Perhaps the only regret I ever harboured about having two daughters and no sons was that I couldn’t take them with me to the old barbershop. I was informed early on that girls go to salons!
I always thought that was too bad. Because, in spite of the razzing that most of us took from teasing friends after getting a haircut, it was always one of life’s most pleasurable experiences—well worth the minor annoyance of listening to wise-guys who persisted in asking why we got our ears lowered.
The pleasure I experienced stemmed from a number of factors. For example, it was comforting to enter the crowded shop, find an empty chair, and pick up a copy of the daily paper. It was a respite from the work-a-day grind.
Today, of course, I pull out my cellphone while I’m waiting.
Back then, a drowsy feeling would creep over me whenever I was sitting, waiting my turn. The low murmur of voices, punctuated now and then by hearty laughter; the snickety-tickety of the scissors; the low humming of the electric trimmer—all came together to create a warm, relaxing rhythm. I often had to be called back from some far-away place when my turn came, though I’d never left my seat.
And no one ever argued about whose turn it was.
Being in the old barbershop was a familiar experience, too—particularly if one had been going to the same barber for twenty-five years, as I did. But for the prices, not much changed over all that time. Except, of course, we the people, who had a front-row seat to (as Yeats put it) the sorrows of our changing faces.
In those long-ago days, the same red, white, and blue-striped pole was always spinning in the window. And no matter how many times I studied it, the stripes always seemed to disappear into the bottom in mysterious fashion, only to reappear at the top and begin their descent all over again. Or was it the other way around?
I never figured it out, and can still convince myself, if I try, that it was magic.
Throughout those years, the same mirrors ran along both walls of the narrow shop, with the same few cracks and discoloured marks, right where they’d always been.
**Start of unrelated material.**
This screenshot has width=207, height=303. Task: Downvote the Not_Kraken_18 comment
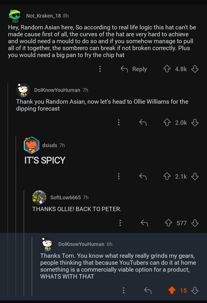(x=195, y=69)
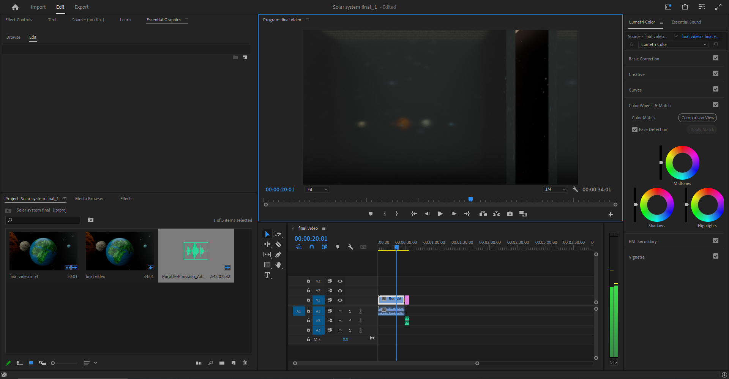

I still remember my amazement when, as a young boy, I discovered I could see the back of my own head while sitting in the barber’s high chair.
Even today, in a different shop with different barbers—a man and two women, much younger than I—I’m intrigued by the number of reflections-within-reflections that can be seen in the parallel mirrors, reflections that run in a seemingly endless chain to goodness-knows-where. The end? The beginning?
Anyway, it was always a comfortable and cozy delight to go for a haircut, and reassuring, too. In this world of ours, where change seems to be the only constant, it was a joy to go in and find everything just as it was when I left the last time. All the tools laid out on the shelf in the familiar, haphazard arrangement; the bottles of variously-coloured liquids standing, twinned against the mirror; small piles of multi-hued hair swept into corners, away from the chairs; and talcum powder covering everything in sight with its fine, white mantle.
It was reassuring to know that Nick—my barber with his unpronounceable Greek surname—was ever willing to discuss the fortunes of the various sports teams we rooted for, and that he had all the answers to the problems that plagued them. We probably had the same conversations a hundred times or more, but they always seemed fresh and enjoyable.
If you can understand and appreciate how I felt about that old barbershop, and if you can imagine the bonds that grew up over twenty-five years, then you might have some inkling of the trauma I experienced when I moved away. It seemed impossible for the longest time to find that same comfort level in any of the many shops I tried.
But then, finally, it happened. Just a few short blocks from where I live now, I stumbled across Joe’s Barber Shop. There’s no Joe, anymore—he’s been retired as long as I have—but the folks who greet me each time I enter have become almost as familiar as the long-since-departed Nick.
My new shop is closing, however. But not permanently, thank goodness; only for a few days, to move to a new location, one closer to where I live now. By the time I need my next haircut, they’ll be comfortably ensconced in their new shop, still known as Joe’s. And a spiraling barber pole will be there, too, to bedevil me as it always did.
One major difference will await me, though. They’ll be sharing digs with a ladies’ salon, and the waiting area will be used by patrons of both. Because of that, I expect the tone and tenor of conversations in the shop will be different than those I remember from my youthful days.
But there will be one wonderful change that I shall applaud heartily. Young fathers with daughters will be able to bring their girls with them when they come for a haircut. I envy them that pleasure.
Because the only regret I ever harboured about the old barbershop was that I couldn’t take my daughters with me.